Exercise description: Filter these records by the string "agent", copying each line that holds it.
[Exercise material Boundary: Start]
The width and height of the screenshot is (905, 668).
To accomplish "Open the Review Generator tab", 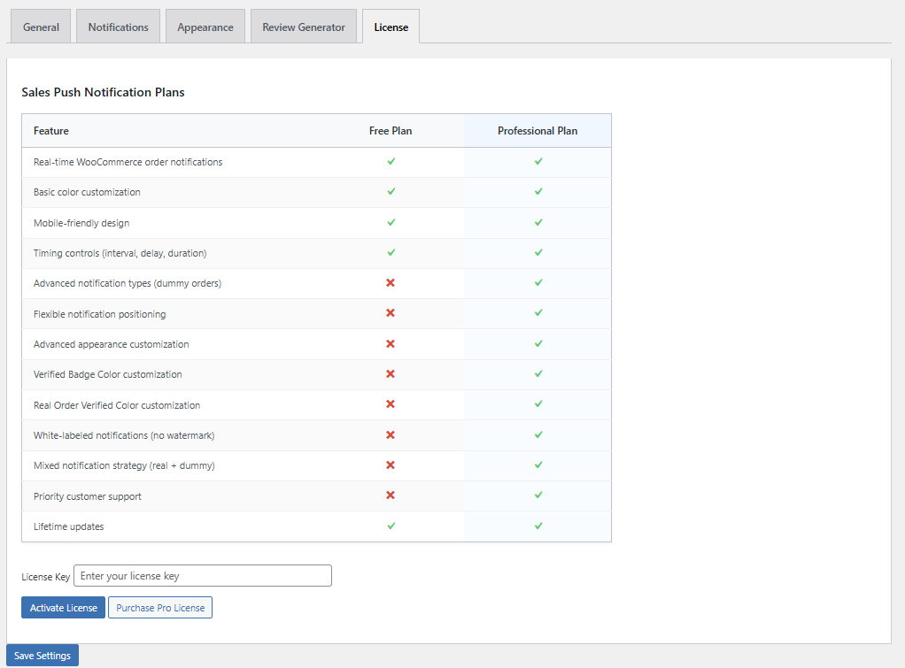I will coord(303,27).
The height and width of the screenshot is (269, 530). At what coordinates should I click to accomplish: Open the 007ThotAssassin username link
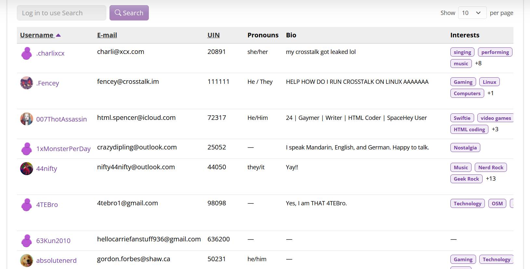(61, 119)
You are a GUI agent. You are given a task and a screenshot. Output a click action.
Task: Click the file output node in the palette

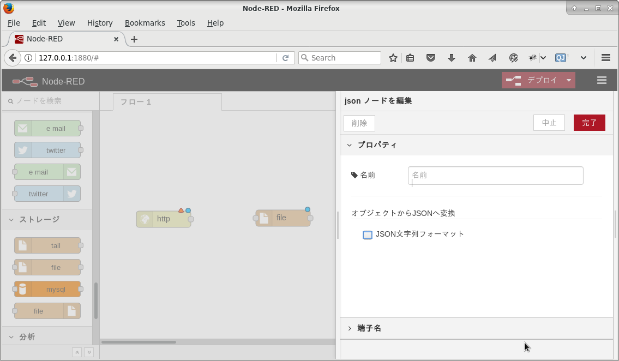pos(46,311)
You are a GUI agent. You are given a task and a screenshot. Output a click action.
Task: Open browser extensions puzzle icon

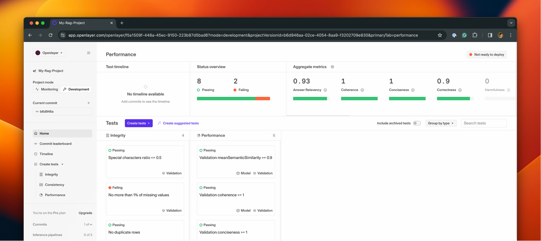pyautogui.click(x=475, y=35)
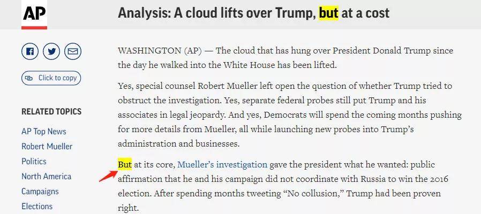Click the AP logo
This screenshot has height=214, width=481.
pyautogui.click(x=34, y=14)
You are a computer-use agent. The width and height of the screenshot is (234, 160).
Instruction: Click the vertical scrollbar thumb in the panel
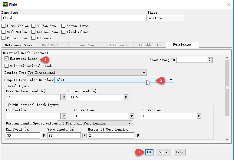tap(227, 88)
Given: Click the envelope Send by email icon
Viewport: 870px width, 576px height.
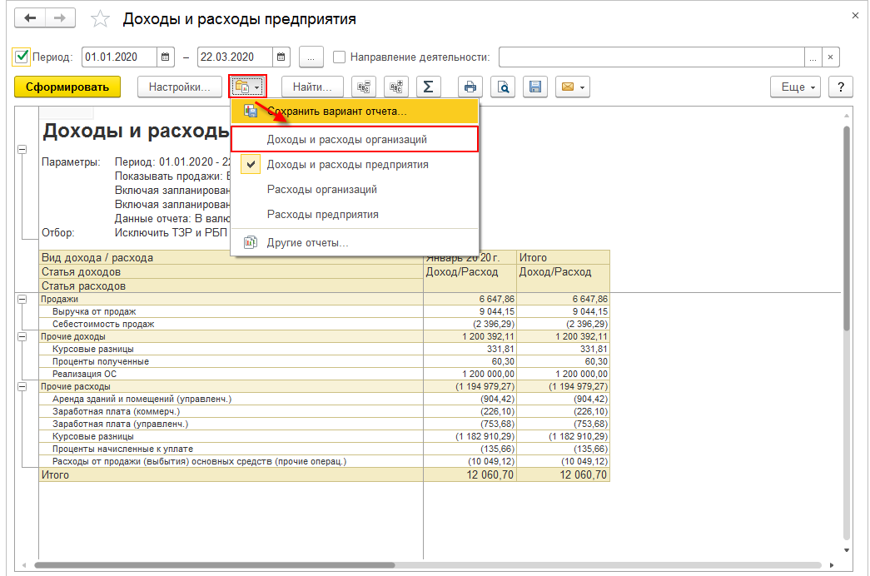Looking at the screenshot, I should (573, 87).
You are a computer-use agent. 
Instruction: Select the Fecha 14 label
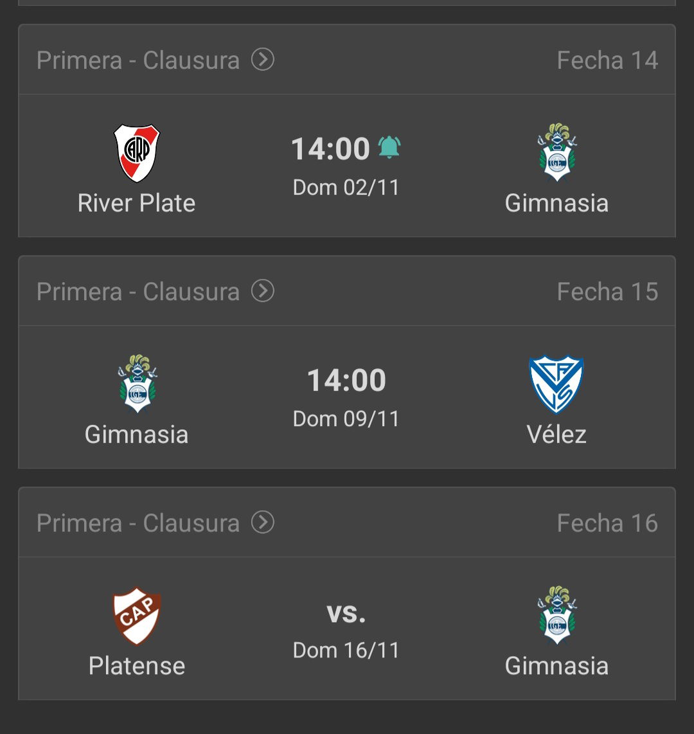[607, 60]
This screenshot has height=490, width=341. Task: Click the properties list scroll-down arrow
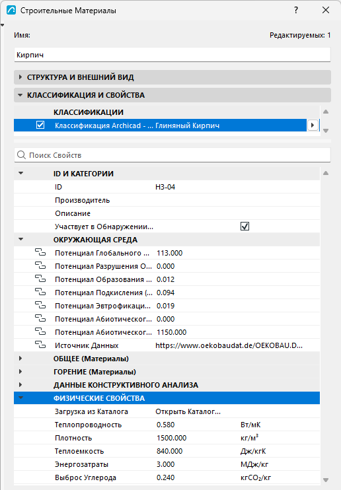tap(326, 479)
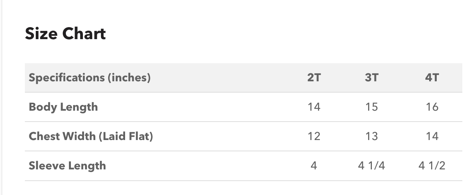Screen dimensions: 471x195
Task: Click the 2T size column header
Action: point(314,78)
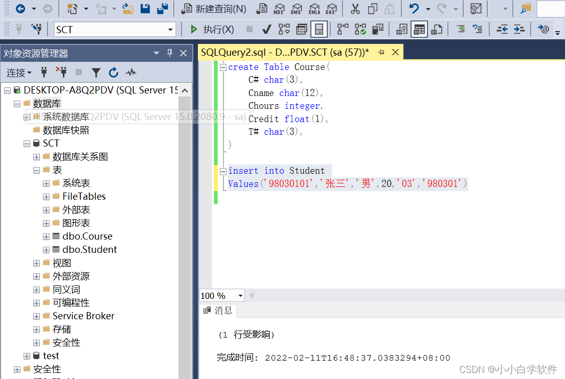
Task: Click the filter funnel icon in Object Explorer
Action: [96, 73]
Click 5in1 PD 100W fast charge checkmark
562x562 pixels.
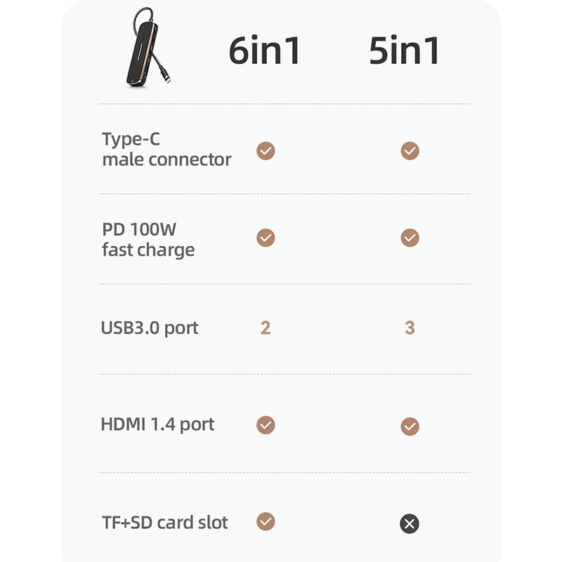pyautogui.click(x=410, y=238)
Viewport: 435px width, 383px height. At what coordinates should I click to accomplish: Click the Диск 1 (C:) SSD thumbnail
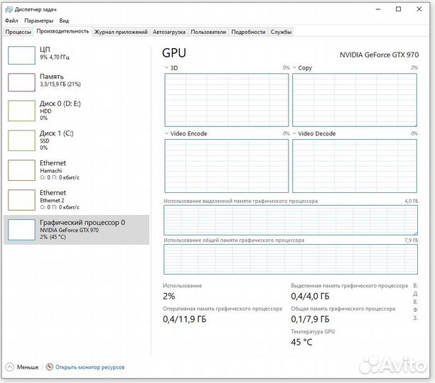(21, 140)
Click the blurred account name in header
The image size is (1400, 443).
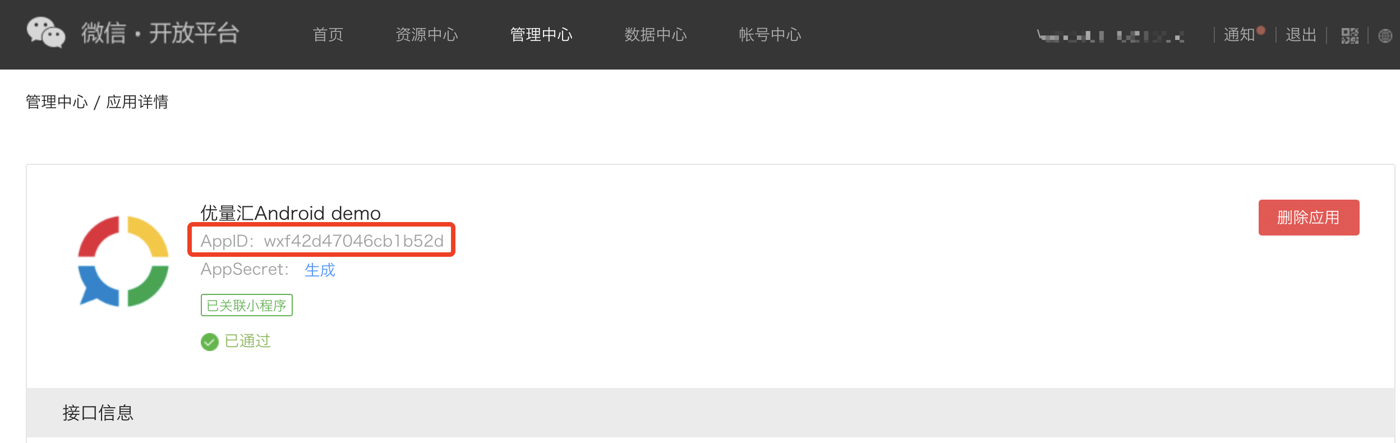(x=1111, y=36)
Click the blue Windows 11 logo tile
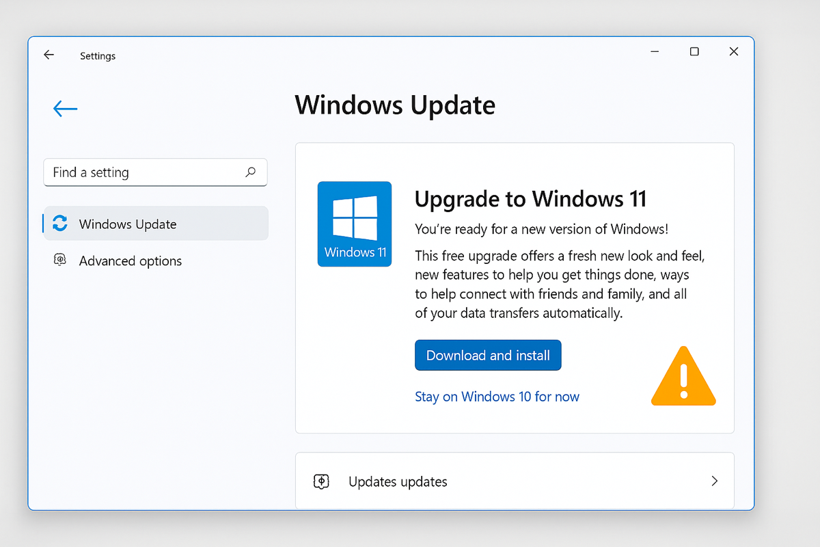This screenshot has height=547, width=820. 355,224
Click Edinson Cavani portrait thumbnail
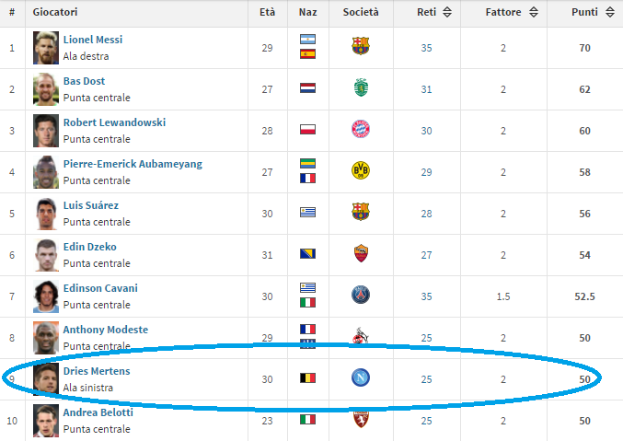This screenshot has height=441, width=623. [x=46, y=296]
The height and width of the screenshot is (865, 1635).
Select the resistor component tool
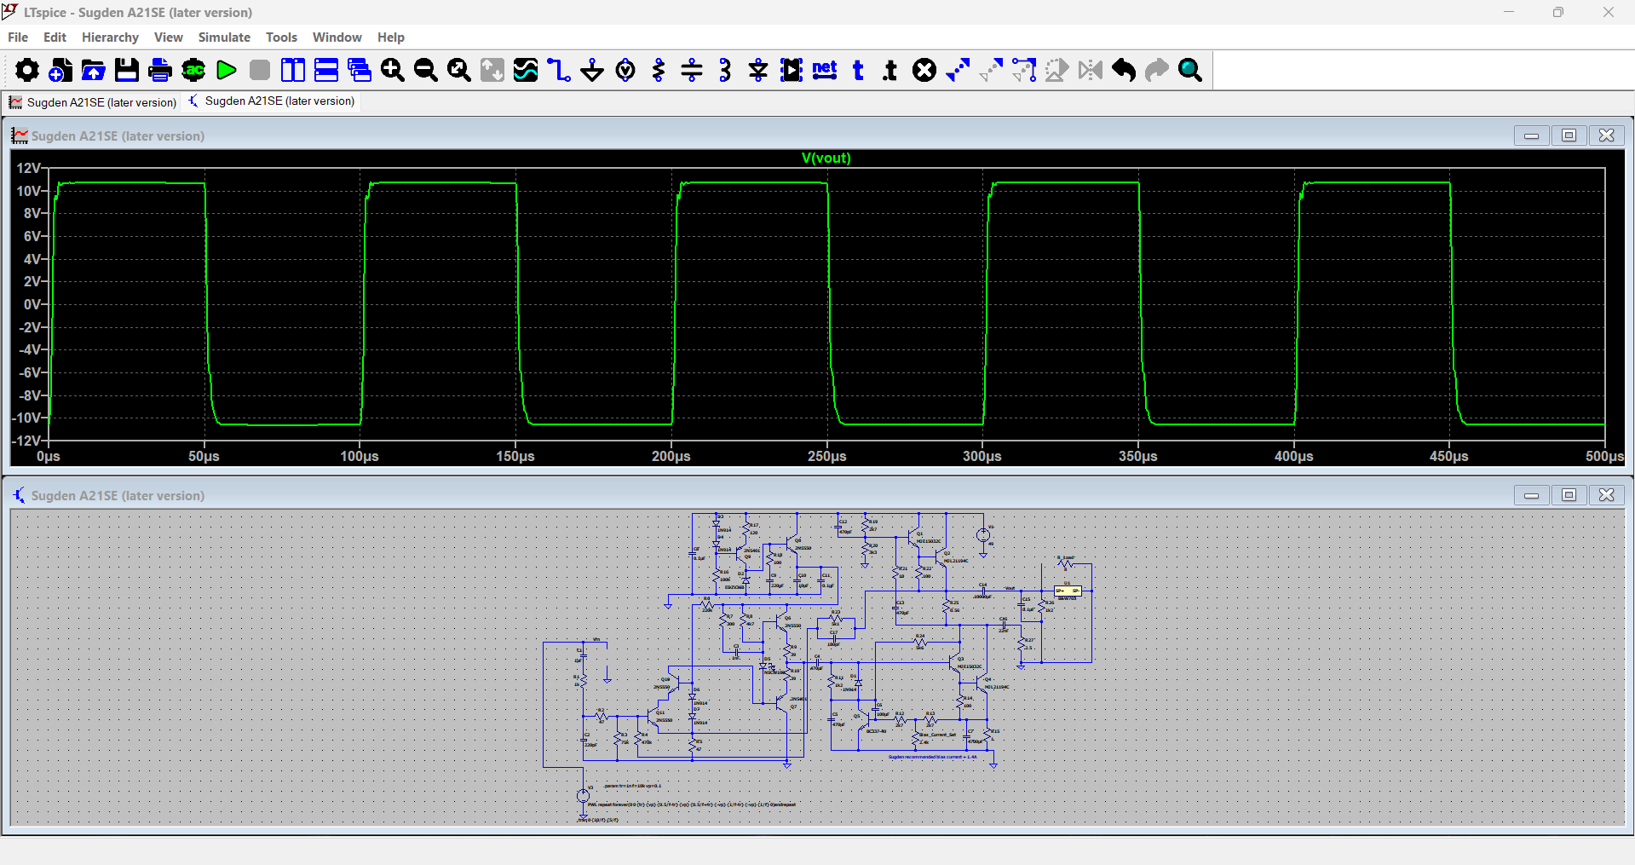(x=659, y=70)

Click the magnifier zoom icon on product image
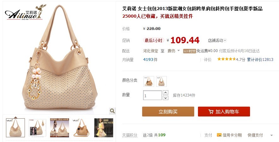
[Exercise material Boundary: End]
Reply to the exercise:
You are a GUI agent. You are given a task and a screenshot. Output a click action.
You are a GUI agent. You are given a task and a screenshot. Output a click action.
You are a computer-use agent. The width and height of the screenshot is (234, 160).
You are a computer-use agent. 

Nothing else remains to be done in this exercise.